Following the visit by Dr Cass, the HSE is hoping to participate in a collaborative, international research programme as part of the effort to develop an appropriate care model. The longitudinal programme will follow up on patients to see how treatment has addressed their underlying issues and their gender dysphoria in an effort to better understand a condition the cause of which is the source of much conjecture.
New model
“We will be, through my office, be establishing a new model of care, a multidisciplinary model of care, covering primary, secondary and tertiary services, to update and replace [the existing model of care],” Dr Henry said. “The objective is to have an entirely domestic service.” An integrated youth and adult service is to be developed.
The effort to develop a domestic service has been hampered, amongst other reasons, by divergent views on the best approach within the health service and difficulties in recruiting staff to an area that is frequently the subject of contentious debate.
For the past number of years, a visiting specialist clinic from Tavistock has been seeing child and adolescent patients at the Children’s Hospital in Crumlin, Dublin. In more recent times, Irish child and adolescent patients are being seen by new centres set up in London and Manchester in the wake of the Cass report, though some are also being referred to Tavistock. Overall, only a small number of patients are being referred abroad, Dr Henry said.
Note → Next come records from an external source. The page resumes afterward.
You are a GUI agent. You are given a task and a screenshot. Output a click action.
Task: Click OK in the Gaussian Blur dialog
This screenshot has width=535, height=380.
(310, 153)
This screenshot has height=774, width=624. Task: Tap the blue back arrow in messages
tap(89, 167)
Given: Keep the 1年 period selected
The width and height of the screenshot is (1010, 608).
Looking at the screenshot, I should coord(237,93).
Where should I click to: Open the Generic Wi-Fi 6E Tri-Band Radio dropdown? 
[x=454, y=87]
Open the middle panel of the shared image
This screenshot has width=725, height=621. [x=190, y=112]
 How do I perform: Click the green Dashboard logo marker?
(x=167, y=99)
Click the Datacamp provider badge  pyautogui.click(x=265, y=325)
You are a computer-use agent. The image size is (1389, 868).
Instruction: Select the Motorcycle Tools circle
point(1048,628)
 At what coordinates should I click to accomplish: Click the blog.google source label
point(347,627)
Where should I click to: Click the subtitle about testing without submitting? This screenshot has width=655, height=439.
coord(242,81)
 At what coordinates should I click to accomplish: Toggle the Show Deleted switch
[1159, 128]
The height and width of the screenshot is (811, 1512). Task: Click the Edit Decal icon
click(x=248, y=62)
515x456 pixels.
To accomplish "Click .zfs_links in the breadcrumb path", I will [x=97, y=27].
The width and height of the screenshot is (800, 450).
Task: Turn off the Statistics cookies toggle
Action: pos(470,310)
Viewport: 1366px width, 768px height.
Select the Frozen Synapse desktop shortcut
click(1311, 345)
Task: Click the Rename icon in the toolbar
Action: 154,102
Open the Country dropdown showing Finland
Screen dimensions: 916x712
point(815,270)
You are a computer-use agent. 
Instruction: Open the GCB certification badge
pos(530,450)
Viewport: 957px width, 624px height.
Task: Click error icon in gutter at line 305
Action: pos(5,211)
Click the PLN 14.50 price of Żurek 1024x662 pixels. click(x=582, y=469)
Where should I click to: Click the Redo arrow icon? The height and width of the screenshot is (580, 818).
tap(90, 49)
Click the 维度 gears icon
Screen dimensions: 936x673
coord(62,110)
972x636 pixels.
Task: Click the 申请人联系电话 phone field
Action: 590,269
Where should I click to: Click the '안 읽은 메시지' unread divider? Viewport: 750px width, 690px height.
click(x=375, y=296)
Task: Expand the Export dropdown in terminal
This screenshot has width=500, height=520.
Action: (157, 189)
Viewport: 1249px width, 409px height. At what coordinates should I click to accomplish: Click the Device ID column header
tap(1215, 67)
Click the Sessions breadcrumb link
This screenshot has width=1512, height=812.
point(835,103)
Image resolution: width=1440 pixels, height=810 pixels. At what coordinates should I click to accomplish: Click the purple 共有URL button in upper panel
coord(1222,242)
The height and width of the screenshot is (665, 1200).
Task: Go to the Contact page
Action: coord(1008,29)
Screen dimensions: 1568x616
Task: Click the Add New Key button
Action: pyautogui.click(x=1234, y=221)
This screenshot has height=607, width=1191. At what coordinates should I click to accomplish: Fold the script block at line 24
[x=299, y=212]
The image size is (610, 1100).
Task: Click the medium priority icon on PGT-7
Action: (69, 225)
“We will be developing a new end-to-end model of care because since the model of care [that was] developed in 2016 there has been a great amount of change in the epidemiology, there are many more people declaring a gender dysphoria, and in addition there is more knowledge.”
In her interim report, Dr Cass did not give an opinion on the prescribing of hormone treatments to children and adolescents suffering from gender dysphoria.
“The Review is not able to provide definitive advice on the use of puberty blockers and feminising/masculinising hormones at this stage, due to gaps in the evidence base; however, recommendations will be developed as our research programme progresses,” she said.
In Ireland and internationally, a change in patient profile has been noted with an increasing numbers of natal females presenting with gender dysphoria that arose during their early teens, contributing to intense debate as to how the condition should be treated. In her report, Dr Cass said approximately one third of the young patients in the UK have autism or other types of neurodiversity, and there is an over-representation of “looked after” children compared to the population nationally.
“At primary, secondary and specialist level, there is a lack of agreement, and in many instances a lack of open discussion, about the extent to which gender incongruence in childhood and adolescence can be an inherent and immutable phenomenon for which transition is the best option for the individual, or a more fluid and temporal response to a range of developmental, social, and psychological factors,” she said.